== Exercise brief ==
Please look for the string "agent" below and report every line in which it occurs.

Stored data
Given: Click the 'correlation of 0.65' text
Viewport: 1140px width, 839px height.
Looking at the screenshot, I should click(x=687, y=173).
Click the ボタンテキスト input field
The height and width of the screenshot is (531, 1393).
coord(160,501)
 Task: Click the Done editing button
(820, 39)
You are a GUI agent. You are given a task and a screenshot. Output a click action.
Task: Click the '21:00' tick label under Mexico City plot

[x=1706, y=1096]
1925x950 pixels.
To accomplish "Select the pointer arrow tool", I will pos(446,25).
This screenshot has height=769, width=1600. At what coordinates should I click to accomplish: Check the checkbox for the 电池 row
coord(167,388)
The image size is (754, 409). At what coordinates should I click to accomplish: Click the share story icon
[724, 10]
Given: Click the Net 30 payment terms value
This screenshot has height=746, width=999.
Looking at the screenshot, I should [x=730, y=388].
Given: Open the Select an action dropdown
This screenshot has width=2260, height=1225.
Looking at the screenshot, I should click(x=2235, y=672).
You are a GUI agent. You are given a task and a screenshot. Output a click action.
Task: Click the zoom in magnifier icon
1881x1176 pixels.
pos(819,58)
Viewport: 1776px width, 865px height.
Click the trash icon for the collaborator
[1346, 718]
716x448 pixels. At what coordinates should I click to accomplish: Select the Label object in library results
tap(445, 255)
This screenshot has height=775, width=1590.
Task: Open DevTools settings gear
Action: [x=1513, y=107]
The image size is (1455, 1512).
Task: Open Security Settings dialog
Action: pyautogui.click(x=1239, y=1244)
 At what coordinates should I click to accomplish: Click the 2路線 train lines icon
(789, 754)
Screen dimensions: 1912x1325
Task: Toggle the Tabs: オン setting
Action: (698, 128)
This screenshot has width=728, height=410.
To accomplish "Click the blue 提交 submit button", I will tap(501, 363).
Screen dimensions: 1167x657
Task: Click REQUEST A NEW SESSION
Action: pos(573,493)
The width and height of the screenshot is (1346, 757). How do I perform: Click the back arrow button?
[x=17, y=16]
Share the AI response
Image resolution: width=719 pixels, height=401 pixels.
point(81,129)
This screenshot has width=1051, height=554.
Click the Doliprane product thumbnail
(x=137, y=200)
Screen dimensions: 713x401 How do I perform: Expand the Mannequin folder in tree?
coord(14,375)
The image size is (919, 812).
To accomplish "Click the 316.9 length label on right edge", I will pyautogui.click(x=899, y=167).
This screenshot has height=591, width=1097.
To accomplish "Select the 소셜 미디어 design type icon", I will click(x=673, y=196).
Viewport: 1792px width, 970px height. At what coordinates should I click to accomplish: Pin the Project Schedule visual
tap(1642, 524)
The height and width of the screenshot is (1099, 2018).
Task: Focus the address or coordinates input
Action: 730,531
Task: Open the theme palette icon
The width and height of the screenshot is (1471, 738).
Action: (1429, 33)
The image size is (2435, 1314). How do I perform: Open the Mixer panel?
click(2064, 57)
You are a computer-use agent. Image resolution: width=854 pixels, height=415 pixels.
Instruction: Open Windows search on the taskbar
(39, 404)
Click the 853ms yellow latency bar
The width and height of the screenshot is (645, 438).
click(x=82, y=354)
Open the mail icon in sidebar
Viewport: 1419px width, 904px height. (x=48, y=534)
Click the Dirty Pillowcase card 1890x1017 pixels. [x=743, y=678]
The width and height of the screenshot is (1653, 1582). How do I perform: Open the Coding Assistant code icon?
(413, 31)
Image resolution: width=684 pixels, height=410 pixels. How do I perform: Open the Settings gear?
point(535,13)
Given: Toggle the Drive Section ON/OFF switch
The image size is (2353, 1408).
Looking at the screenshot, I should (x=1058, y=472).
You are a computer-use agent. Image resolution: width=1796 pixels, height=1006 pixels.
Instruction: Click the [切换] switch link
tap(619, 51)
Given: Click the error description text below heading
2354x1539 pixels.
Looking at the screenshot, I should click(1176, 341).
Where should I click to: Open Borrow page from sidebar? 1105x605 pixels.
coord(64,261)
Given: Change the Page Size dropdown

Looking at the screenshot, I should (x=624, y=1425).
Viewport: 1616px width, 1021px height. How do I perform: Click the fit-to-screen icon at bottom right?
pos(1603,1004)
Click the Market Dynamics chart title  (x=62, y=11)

== Solution to this problem ==
You are a GUI agent. You are given a task and a screenshot. Output a click action.
You are a GUI agent. You are given a task and a screenshot. Output a click action.
You are a computer-use agent. Image resolution: width=854 pixels, height=415 pixels.
You are a computer-use agent. Image resolution: width=1796 pixels, height=1006 pixels.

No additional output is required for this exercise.